Life Lessons are not Always Appreciated
It would appear that symbols of triumph over adversity are sadly lost on some people, even when said symbols are quite literally flourishing right in front of them.
I’m lucky in that the housing development I live in is built on the edge of what was once a churchyard. The church is long gone, but the grounds remain, and so what is now a lovely little park actually sits on my doorstep. It features a large lawn, a war memorial, several trees, squirrels galore, park benches and even a picnic table. It also often contains people walking their dogs or just chilling out in the space.
It’s certainly a beautiful view from my living room windows and one that I never fail to appreciate.

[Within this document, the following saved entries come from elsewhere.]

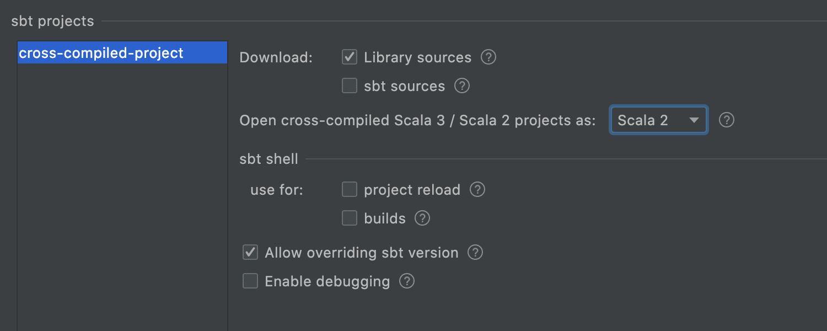Click the sbt shell section label
The width and height of the screenshot is (827, 331).
[268, 159]
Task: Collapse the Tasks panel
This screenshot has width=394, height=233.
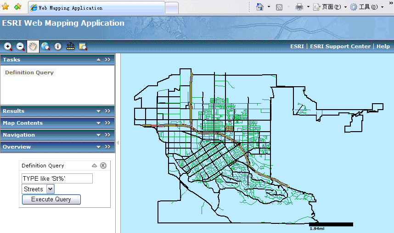Action: coord(98,60)
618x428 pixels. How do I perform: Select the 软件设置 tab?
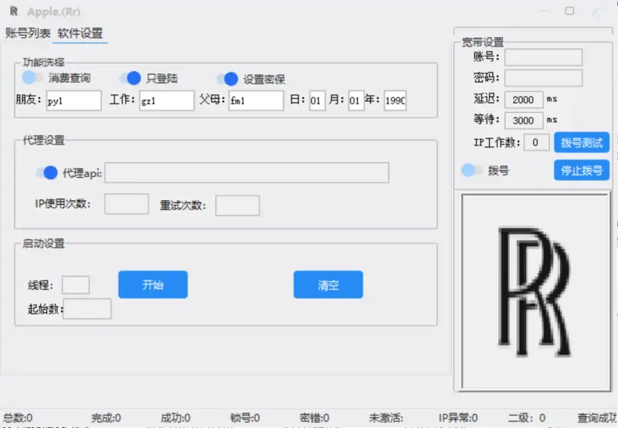[x=80, y=33]
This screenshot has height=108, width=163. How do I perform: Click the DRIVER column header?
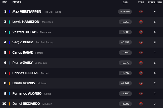tap(17, 2)
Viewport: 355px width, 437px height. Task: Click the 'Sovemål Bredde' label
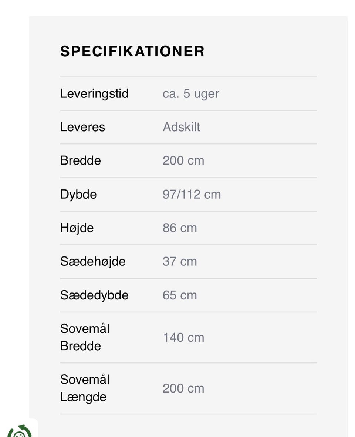point(85,337)
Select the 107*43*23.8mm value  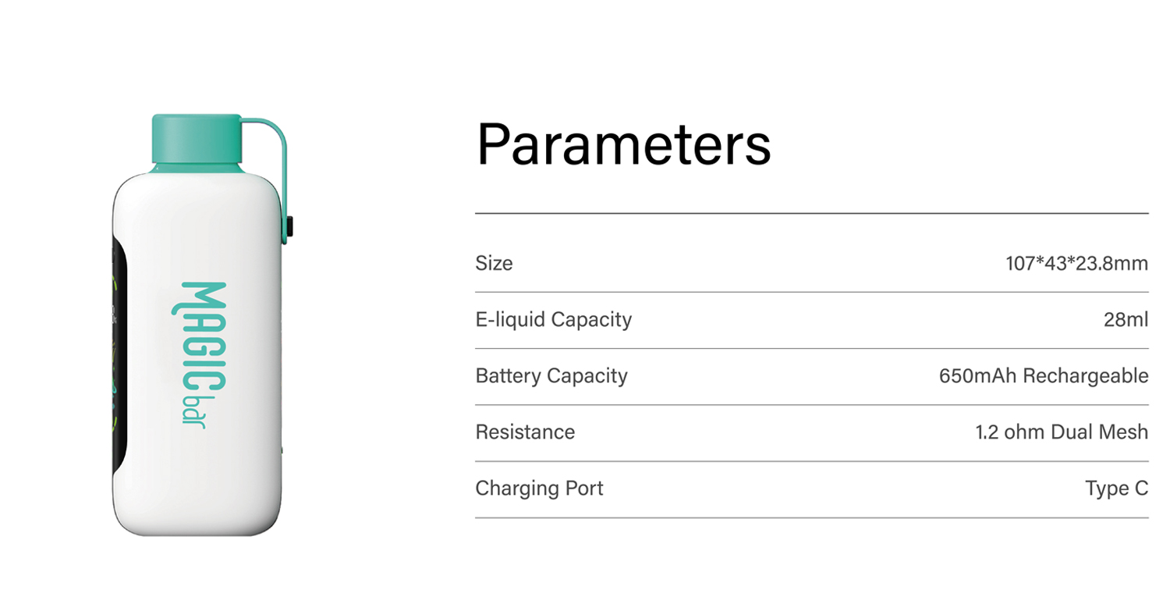pos(1076,263)
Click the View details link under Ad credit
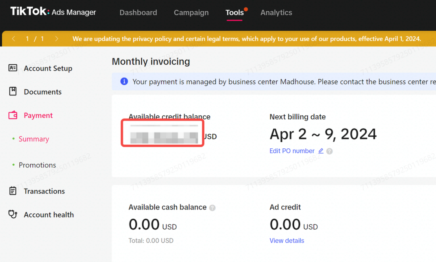The height and width of the screenshot is (262, 436). [x=287, y=241]
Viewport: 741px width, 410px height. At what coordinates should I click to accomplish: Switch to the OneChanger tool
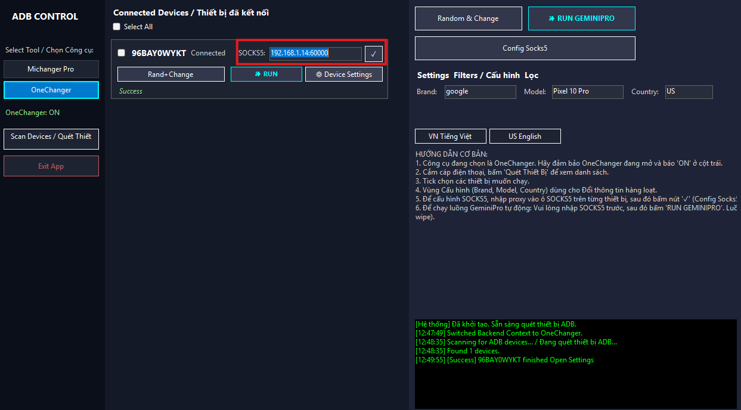coord(51,90)
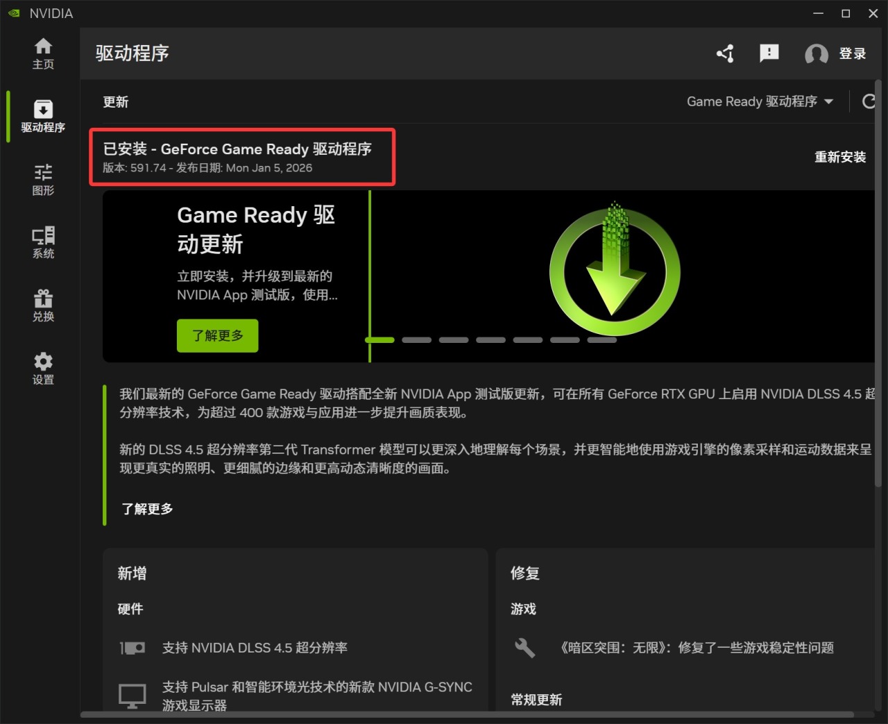Expand the Game Ready 驱动程序 dropdown

click(760, 102)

Sadly, in the four years that I’ve lived here several trees have been lost to the storms, felled by ferocious winds that are now a constant feature of the British weather.
One such tree was literally split in two by a particular violent episode about two years back. One half of it fell to the floor and one half remained. However, the remnants of its once proud boughs and trunk were, for safety’s sake, quickly chain sawed down to a mere stump that stood a little over waist height.
Undaunted by the spate of adversity it had faced, the tree stump decided to carry on regardless. The following spring, tiny shoots poked their way out from the reduced trunk and quickly grew into small branches. Each branch sprouted buds that blossomed and became leaves. For two whole summers, it wore those branches and leaves like a verdant, pagan crown. You can see the results in the picture at the top of this post.
I loved that tree stump; it was like a glorious “fuck you” and “bring it on!” to the challenges that life can chuck your way.
Sadly, as of today, that stump is no more. Bristol City Council in its infinite wisdom, or lack thereof, decided to butcher it, to take a chainsaw to that glorious symbol of fortitude and reduce it down to a mere plinth.
It will neither bud nor blossom again.
If asked for a comment, I’m sure some official at the council would say something bland and officious about health and safety.
You can survive any predicament in life, except for the things that kill you, and while that tree survived the storms, it could not survive officialdom.
Goodbye valiant little tree stump, I will always value the life lessons you taught me even if Bristol City Council will not.